In reality, only 13 U.S. House of Representative incumbents lost their primary bid in the 2012 primary elections for the House. Of those 13 races, eight of them constituted incumbent versus incumbent battles (due to redistricting). Therefore, in 2012, only five incumbents lost a primary election to a non-incumbent challenger.

While 393 incumbents ran for re-election in 2012, only 202 of them, or 51.40%, faced a contested primary in 2012. In other words, 192 districts held contested primaries involving incumbents. Compared to past years, 2012 was much more competitive than in previous years. According to a Ballotpedia study focused on primary competitiveness between 2004 and 2010, only 26.35% of incumbents running for re-election faced a primary in those elections. Therefore, in 2012, the number of incumbents who faced a primary almost doubled from the average challenged incumbents in the previous three elections.

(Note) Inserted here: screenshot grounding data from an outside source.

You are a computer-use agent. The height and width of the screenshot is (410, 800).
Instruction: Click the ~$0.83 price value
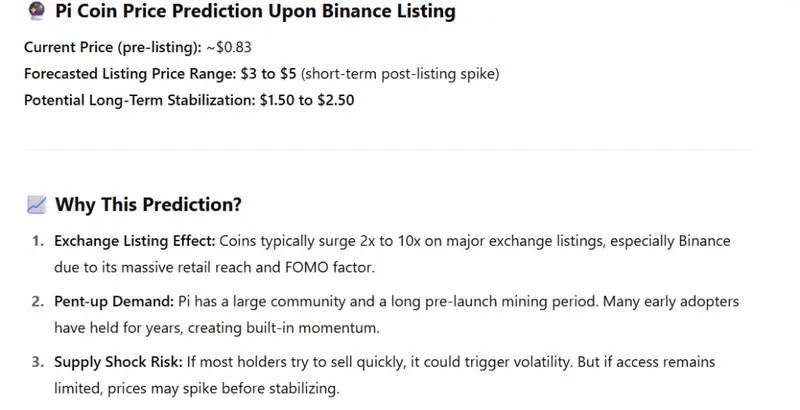pyautogui.click(x=229, y=47)
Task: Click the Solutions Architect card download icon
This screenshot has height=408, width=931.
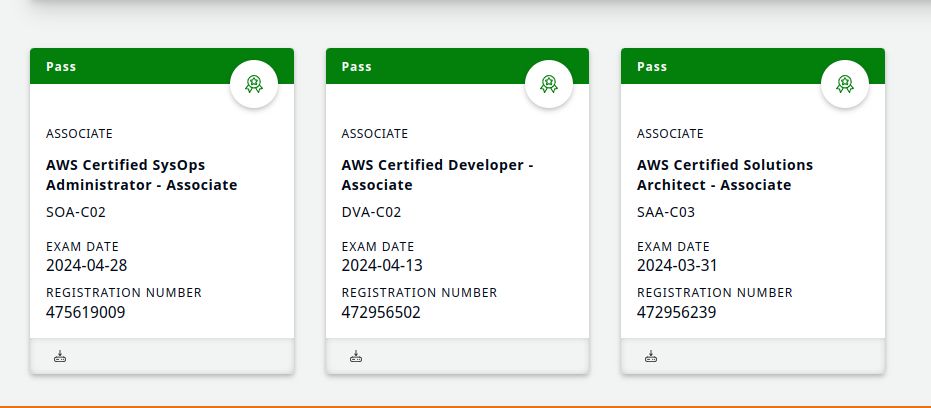Action: coord(651,356)
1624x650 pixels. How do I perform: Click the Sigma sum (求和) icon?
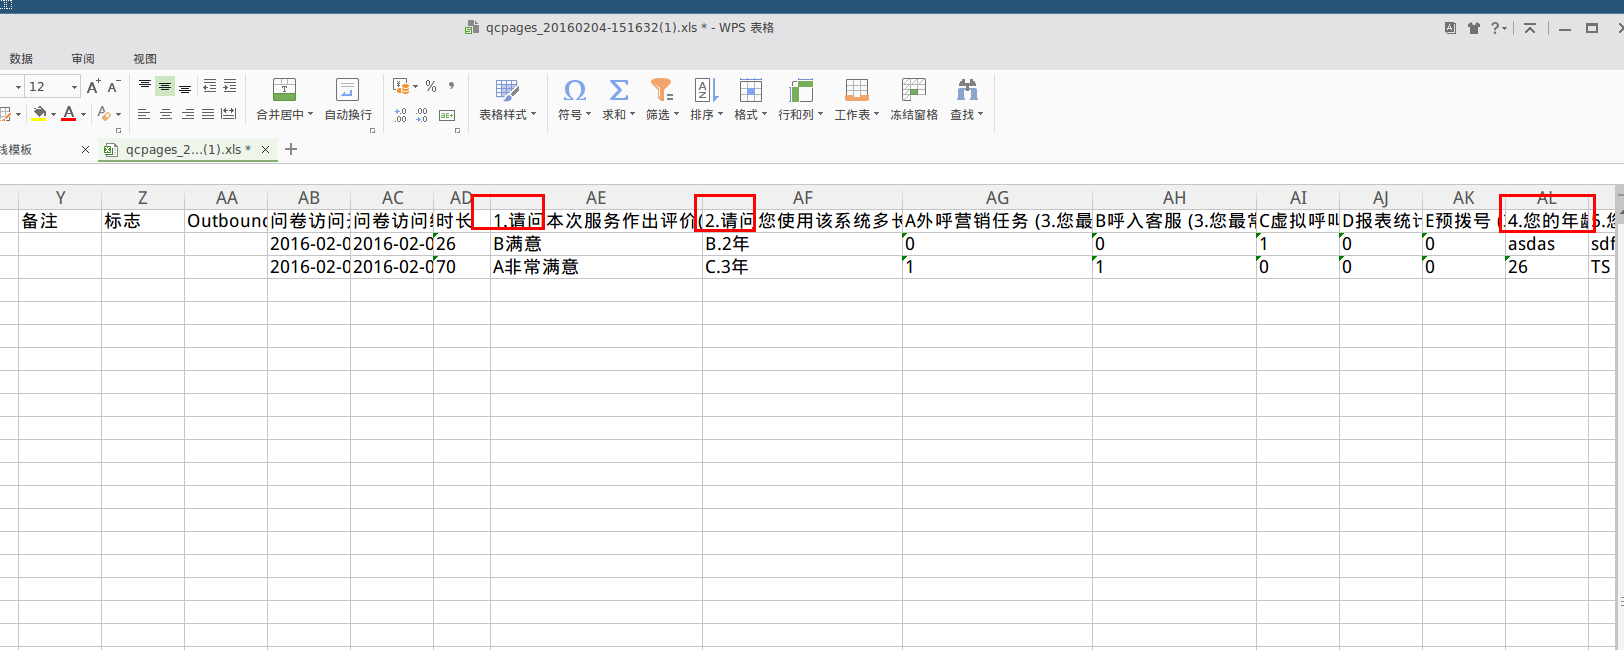(x=619, y=91)
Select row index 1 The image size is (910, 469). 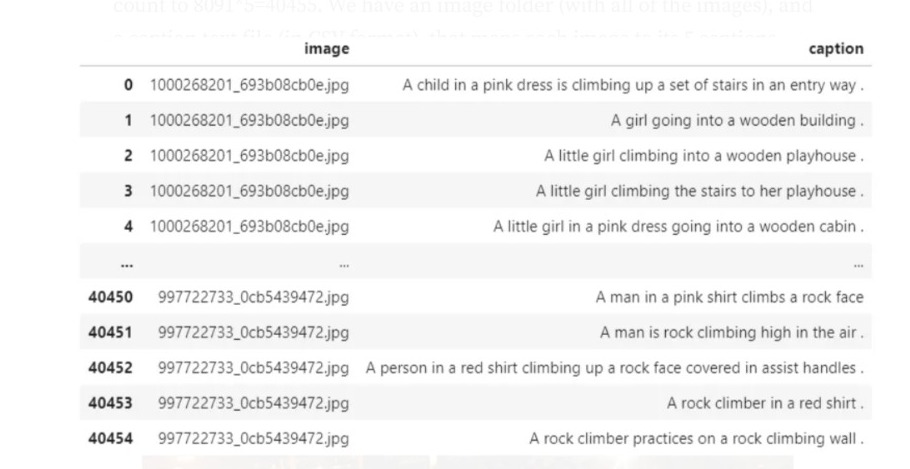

Due to the redistricting that occurred between the 2010 and 2012 elections, 10 of those primary races involved incumbents running against each other. One race, CA-44, is not counted among these ten due to the top-two primary, also referred to as a blanket primary, system in California. This system allowed both of the incumbents to advance to the general election without any challengers.

Of these 193 districts, only 10 districts had a margin of victory (MOV) of 10% or less. Seven of those most competitive districts saw an incumbent lose, three of which were an incumbent vs. incumbent situation. The tightest race was Ted Yoho (FL-3) who defeated incumbent Cliff Stearns in the Republican primary. He won by a mere 875 votes, or a MOV of 1.4%. The three closest incumbent vs. incumbent races were:

Outside of these most competitive races, only one non-incumbent defeated an incumbent in a primary election. In PA-17, incumbent Tim Holden lost the Democratic primary election to Matt Cartwright by a MOV of 14.3%. Seven incumbent vs. incumbent races were decided with a MOV of 10% or more.

Despite the media's focus on tight primary races, roughly half of 2012 House incumbents coasted to the general election without a primary challenger. Even if he or she faced a challenger, only 5.1% of the races were within a MOV of 10% and the percentage of upsets even lower, at 2.4%. While Gallup's polling in 2013 averages Congress' approval rating at a dismal 15%, chances are high that any given incumbent will face an easy 2014 re-election.[1]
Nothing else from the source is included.